A meta-analysis of ten prospective cohort studies published between 1966 and 1998 showed a very small increased risk of prostate cancer associated with milk consumption. The association was even greater, however, especially for advanced prostate cancer, with total calcium intake.36
After 1998, researchers began investigating the hypothesis that calcium contributes to prostate cancer by suppressing the formation of calcitriol, the activated hormone form of vitamin D. Since calcitriol stimulates calcium absorption in the intestines, the kidneys produce less of it when the body gets enough calcium. Because calcitriol has anti-carcinogenic effects on prostate cells, reducing the amount of calcitriol in circulation could increase the risk of prostate cancer.

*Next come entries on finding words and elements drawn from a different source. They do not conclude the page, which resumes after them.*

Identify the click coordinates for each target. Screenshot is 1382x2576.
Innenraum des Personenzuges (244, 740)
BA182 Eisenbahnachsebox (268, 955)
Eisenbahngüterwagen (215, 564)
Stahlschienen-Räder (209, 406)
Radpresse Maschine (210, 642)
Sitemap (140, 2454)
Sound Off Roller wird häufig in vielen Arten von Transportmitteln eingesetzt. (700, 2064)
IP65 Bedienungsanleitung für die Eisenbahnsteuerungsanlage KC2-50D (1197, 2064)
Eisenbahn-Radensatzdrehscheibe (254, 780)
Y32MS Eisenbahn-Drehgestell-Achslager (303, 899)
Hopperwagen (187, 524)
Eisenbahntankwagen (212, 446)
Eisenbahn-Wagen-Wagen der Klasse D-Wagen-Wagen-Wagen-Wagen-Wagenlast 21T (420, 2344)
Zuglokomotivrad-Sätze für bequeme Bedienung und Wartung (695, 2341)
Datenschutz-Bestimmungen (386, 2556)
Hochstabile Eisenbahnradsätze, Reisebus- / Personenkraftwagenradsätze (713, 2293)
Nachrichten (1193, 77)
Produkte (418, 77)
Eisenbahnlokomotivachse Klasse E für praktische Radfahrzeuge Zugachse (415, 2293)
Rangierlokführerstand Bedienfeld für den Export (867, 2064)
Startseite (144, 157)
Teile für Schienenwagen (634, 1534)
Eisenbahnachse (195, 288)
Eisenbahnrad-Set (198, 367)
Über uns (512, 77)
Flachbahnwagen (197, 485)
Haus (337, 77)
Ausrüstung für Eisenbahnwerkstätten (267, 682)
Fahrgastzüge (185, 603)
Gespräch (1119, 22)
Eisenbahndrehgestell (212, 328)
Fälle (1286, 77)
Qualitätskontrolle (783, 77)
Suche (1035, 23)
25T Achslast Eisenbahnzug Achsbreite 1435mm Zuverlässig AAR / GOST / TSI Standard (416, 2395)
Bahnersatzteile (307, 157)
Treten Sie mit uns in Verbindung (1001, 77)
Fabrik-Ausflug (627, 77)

This hypothesis has gained substantial support from several prospective studies. A recent Harvard study showed that total calcium intake had a clear and strong relationship to the risk of prostate cancer, and that this was associated with reduced levels of activated calcitriol. Dairy intake itself, by contrast, had no relationship, although the researchers did not distinguish between low-fat and full-fat milk.37 Fortunately, dietary intake of vitamin D appears to protect against the calcium-mediated increase in prostate cancer risk.38 This may provide one reason why studies that distinguish between low-fat and full-fat milk show that low-fat milk and skim milk—and especially calcium from these sources—are associated with an increased risk, while whole milk or calcium from whole milk either have no relationship39 or have even a slight, though not significant, inverse association.38
Rather than incriminating milk, these studies simply remind us of the importance of consuming milk in its natural, unprocessed state—the way nature intended it.
This article appeared in the Spring 2007 edition of Wise Traditions, the quarterly journal of the Weston A. Price Foundation.